The Sessions isn’t exactly a biopic... Luckily, there is no greatest hits list of events from O’Brien’s life and this allows for a focused and thoughtful narrative to take shape. As simple as its story is – and very conventionally told, too – the fact that the film puts the spotlight so brightly on the sex life of a disabled man and discusses it with frankness and explicit sexuality, makes it special. God forbid people in their forties ever be so open about their sex lives in Hollywood films, even able bodied ones; this is a very welcome surprise.
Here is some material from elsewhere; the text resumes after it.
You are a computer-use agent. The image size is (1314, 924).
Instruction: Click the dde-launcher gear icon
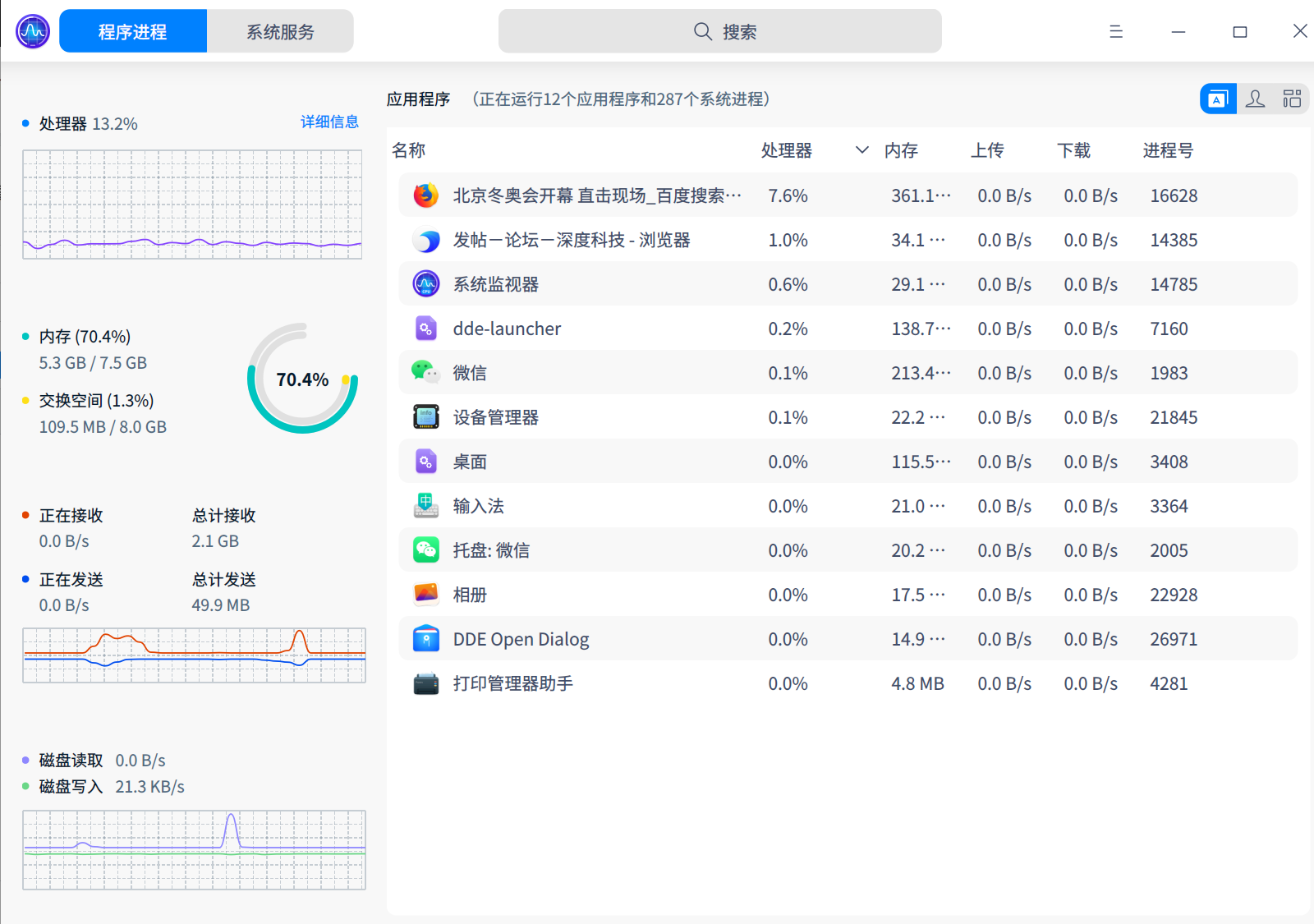pyautogui.click(x=426, y=329)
On top of that, part of why the film succeeds is its ability to make us laugh out loud at certain situations that do not merit laughter otherwise. O'Brien's outstanding sense of humour that got him through each day is present in the dialogue. Lewin, too, in the most well-intentioned manner, makes light of a tragic situation. And yet, humour isn't the strongest weapon in The Sessions' arsenal. That would be John Hawkes, whose performance is worthy of all the praise that has been lavished on him. He relies on nothing except his facial muscles for expressivity but is absolutely staggering in bringing the character to life, pulling off his sweet humour, his nasal voice and his palpable anxiety.
Hawkes has been on a roll in the past couple of years with his Oscar nominated performance in Winter's Bone and an equally powerful turn in Martha Marcy May Marlene. Immediately after The Sessions screened at Sundance, he was touted as a potential Oscar nominee. That seems inevitable as there's virtually nothing standing in his way - a likeable actor in a likeable film playing an extremely likeable person with with a disability, with a really strong, emotional performance to boot. The bigger question is whether he can go all the way to win and whether the film, given the Academy's tendency to award this type of adult-oriented crowd-pleaser, has the potential to expand beyond the best actor category.